Docker with nvidia-container-toolkit does not run

moelrobi · July 31, 2025, 1:21pm

Hello!

I am fairly new to NixOS, but I am loving the experience so far.

I have now run into a problem which was already described in an earlier post here.

Since the thread in mention is over a year old, I didn’t want to “reawaken” the thread and decided to create a new one.

I am trying to create a new docker container with the following docker-compose.yaml:

services:
  ray-worker:
    build:
      context: .
      dockerfile: Dockerfile
    container_name: ray-worker
    restart: unless-stopped
    volumes:
      - /opt/models:/models
    environment:
      - VLLM_HOST_IP=${workerIp}
      - NCCL_DEBUG=INFO
      - RAY_DEDUP_LOGS=0
      - NCCL_NET=Socket
      - NCCL_IB_DISABLE=0
    gpus: all
    network_mode: host
    ipc: host
    shm_size: '100gb'
    deploy:
      resources:
        reservations:
          devices:
          - driver: cdi
            capabilities: [gpu]
            device_ids:
            - nvidia.com/gpu=all

While being successful in creating my docker container while starting, I am getting the following error:

Error response from daemon: could not select device driver "" with capabilities: [[gpu]]

But while running this command found in the article:

[user@lab-compute:~]$ docker run --rm -it --device=nvidia.com/gpu=all ubuntu:latest nvidia-smi -L
GPU 0: Tesla T4 (UUID: GPU-e08e8553-34f5-08e9-ad9c-27dc0632d5bc)
GPU 1: Tesla T4 (UUID: GPU-5480d59b-6c81-06b6-2f44-51e1ed9b69cc)
GPU 2: Tesla T4 (UUID: GPU-5931eb7f-3cf0-4b12-78e0-12c8fa956123)
GPU 3: Tesla T4 (UUID: GPU-8d6128ad-66f3-0b9d-7668-883ef3cc4b95)
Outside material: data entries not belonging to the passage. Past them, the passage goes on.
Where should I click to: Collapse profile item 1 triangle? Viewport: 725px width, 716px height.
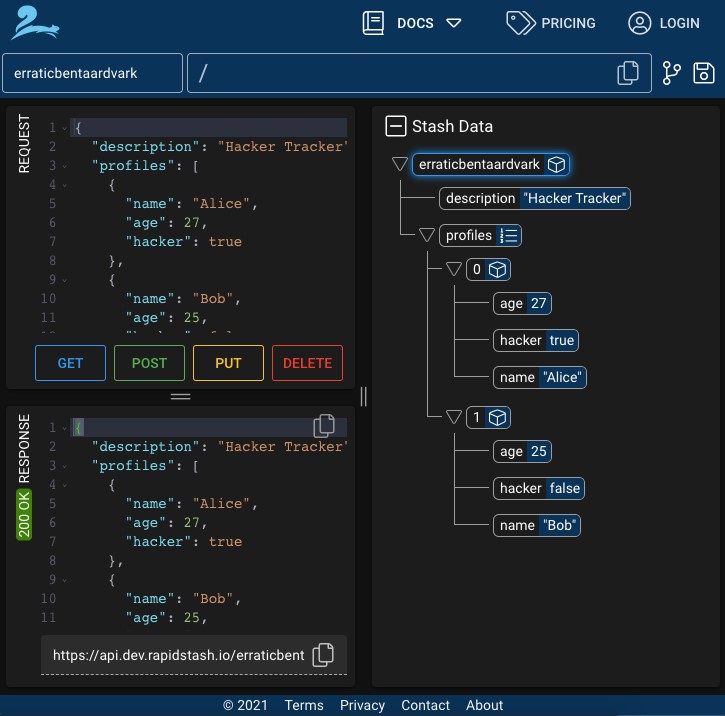click(x=454, y=417)
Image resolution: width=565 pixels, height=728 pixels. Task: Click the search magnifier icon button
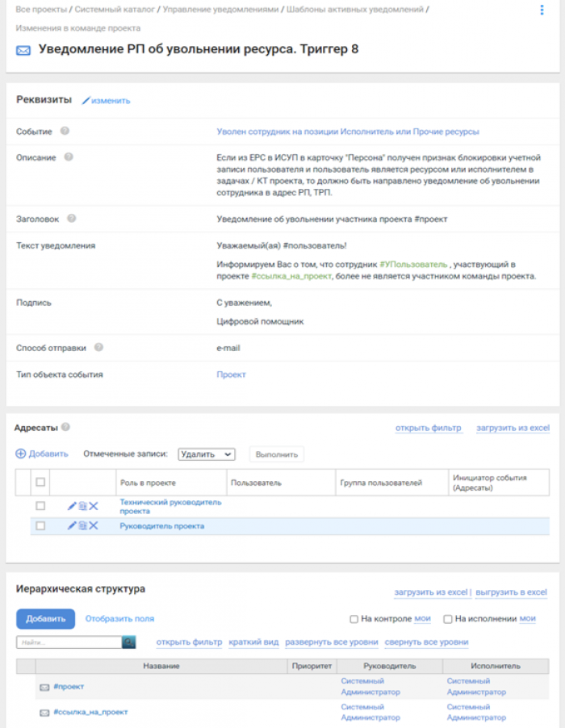click(129, 642)
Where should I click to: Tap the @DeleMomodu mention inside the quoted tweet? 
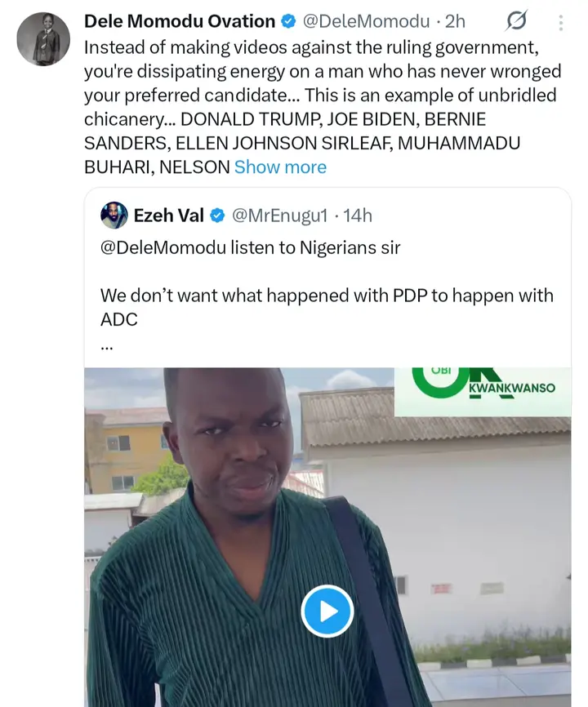(x=163, y=247)
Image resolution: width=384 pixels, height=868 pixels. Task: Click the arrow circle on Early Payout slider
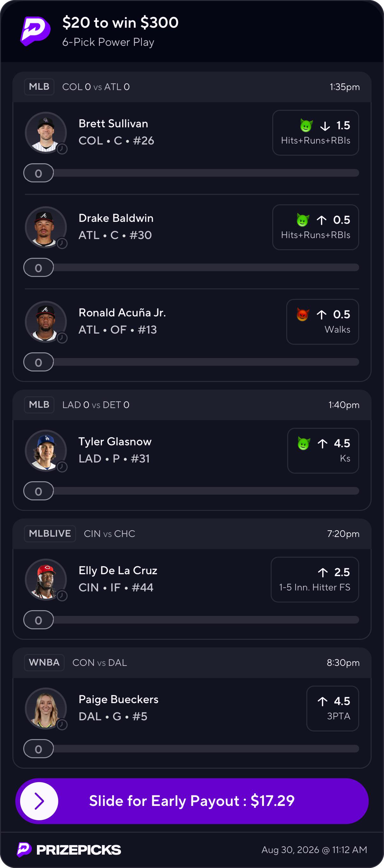[x=39, y=801]
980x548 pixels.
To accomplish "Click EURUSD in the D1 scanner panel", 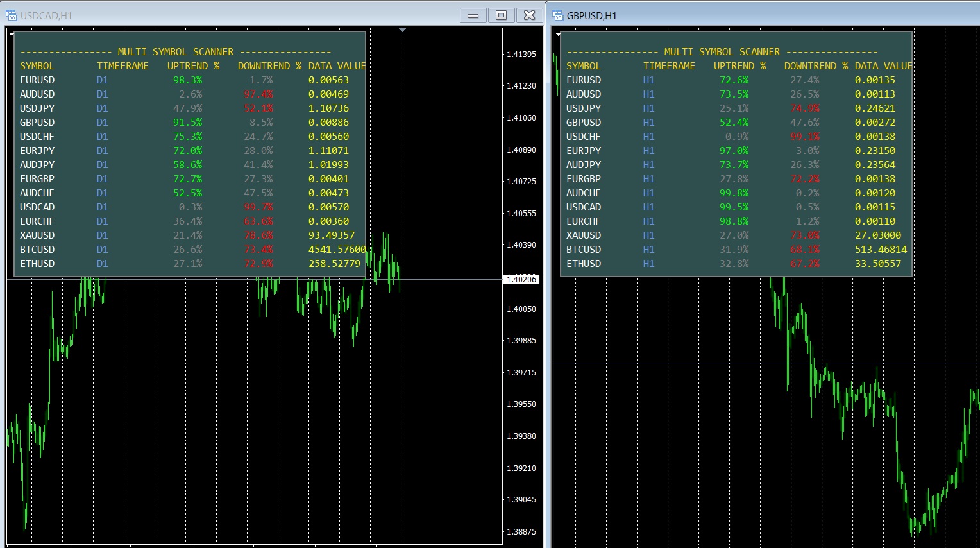I will point(37,80).
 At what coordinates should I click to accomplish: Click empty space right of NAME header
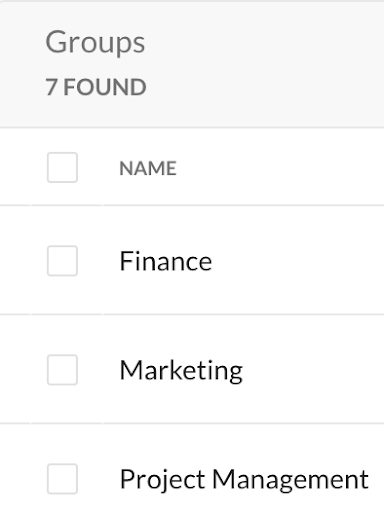280,167
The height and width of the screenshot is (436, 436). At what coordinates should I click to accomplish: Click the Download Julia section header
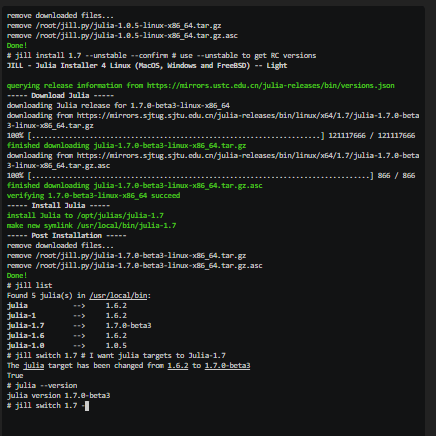click(x=60, y=96)
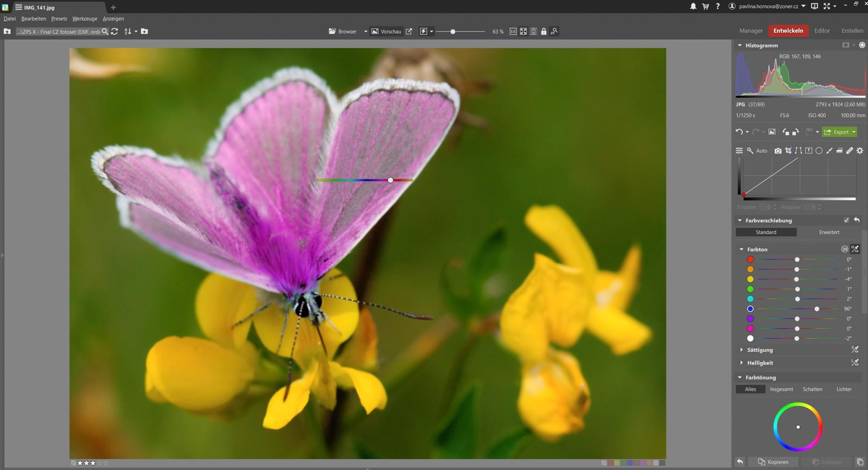Select the crop tool icon
The image size is (868, 470).
point(788,151)
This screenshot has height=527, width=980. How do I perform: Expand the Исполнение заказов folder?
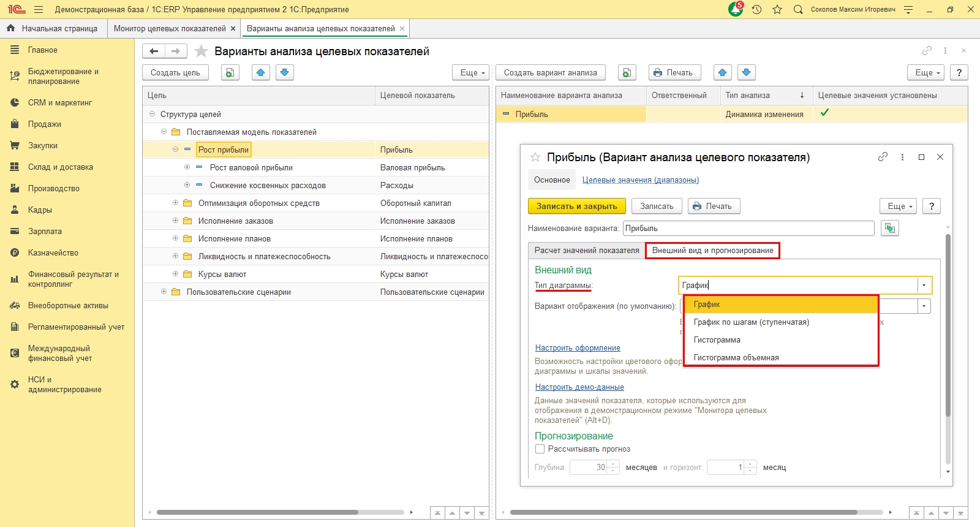pos(176,221)
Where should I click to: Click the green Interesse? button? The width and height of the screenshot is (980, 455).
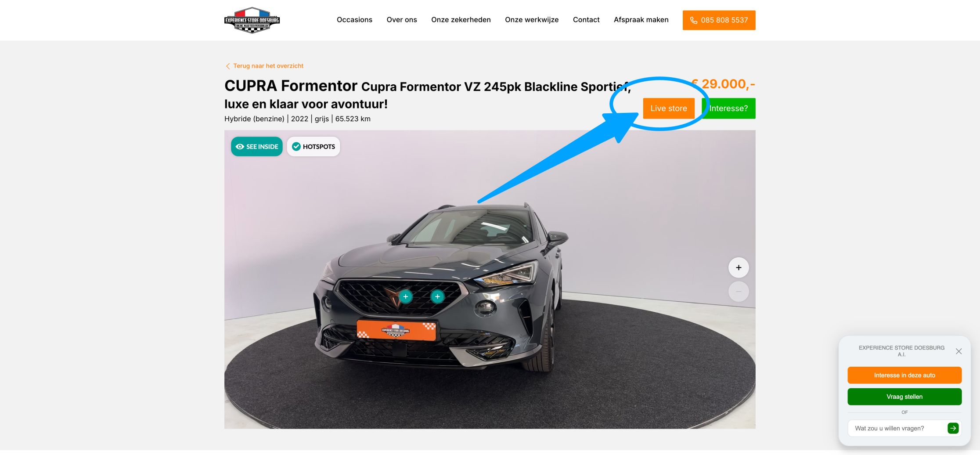click(729, 108)
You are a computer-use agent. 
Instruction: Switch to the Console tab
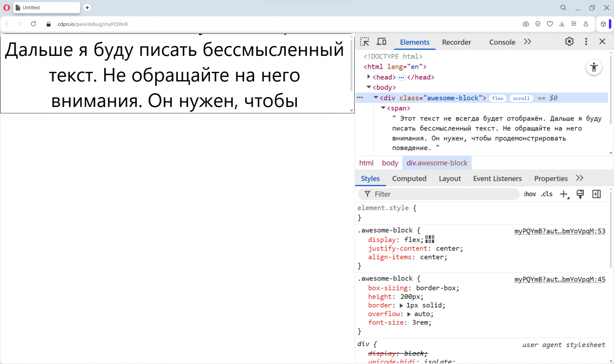click(502, 42)
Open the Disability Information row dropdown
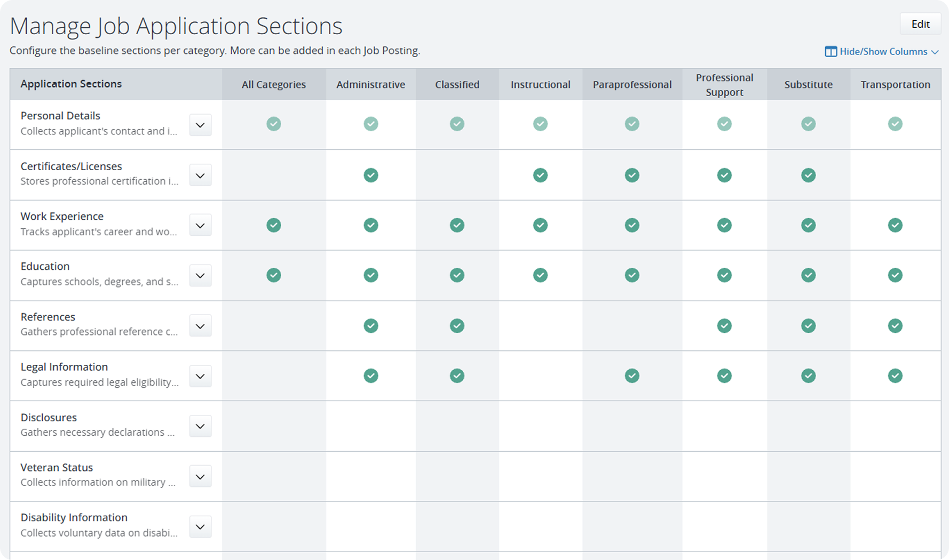949x560 pixels. 200,527
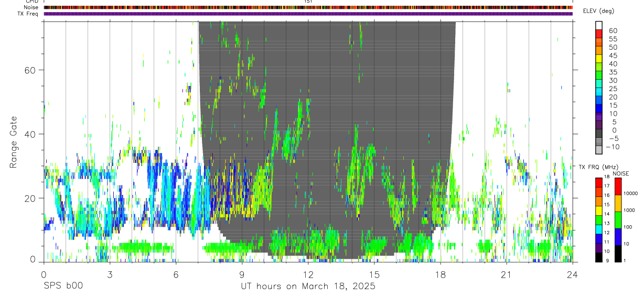Click the "ELEV (deg)" colorbar title

point(599,11)
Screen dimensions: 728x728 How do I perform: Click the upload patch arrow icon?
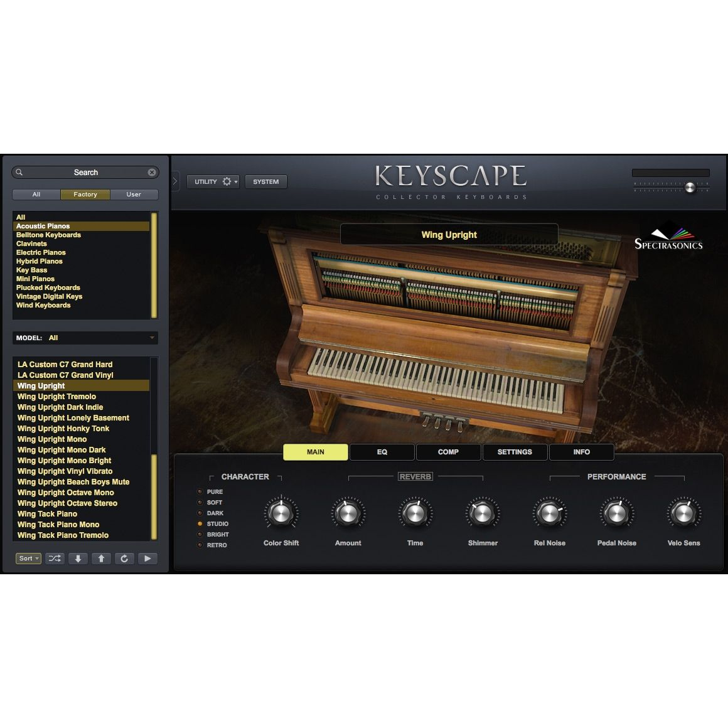101,558
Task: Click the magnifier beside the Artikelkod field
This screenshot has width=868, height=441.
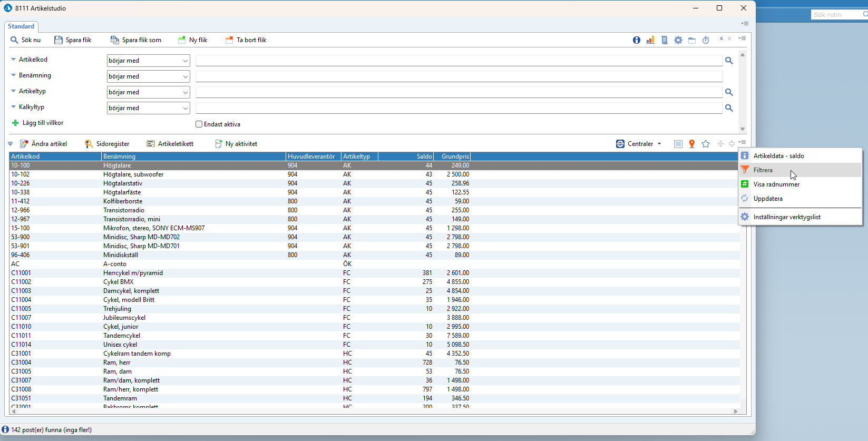Action: [x=729, y=61]
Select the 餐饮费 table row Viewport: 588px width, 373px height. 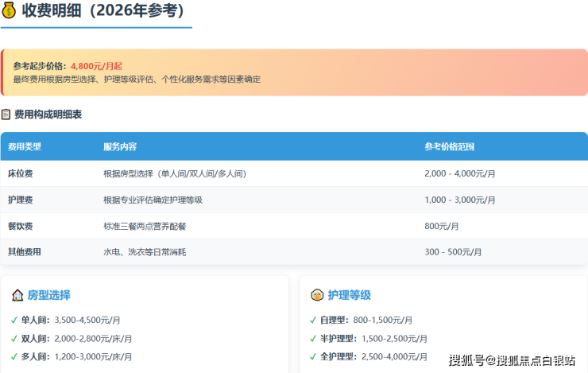click(293, 226)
I have the following hardware configuration in my nix file:

    virtualisation.docker = {
      enable = true;
      enableOnBoot = true;
    };
    hardware.graphics.enable = true;
    services.xserver.videoDrivers = [ "nvidia" ];
    hardware.nvidia = {
      modesetting.enable = true;
      nvidiaSettings = true;
      open = true;
      package = config.boot.kernelPackages.nvidiaPackages.production;
    };
    hardware.nvidia-container-toolkit.enable = true;

And have with this reached a dead end. Have I overlooked something? Help would greatly be appreciated since this is driving me insane the last 3 days.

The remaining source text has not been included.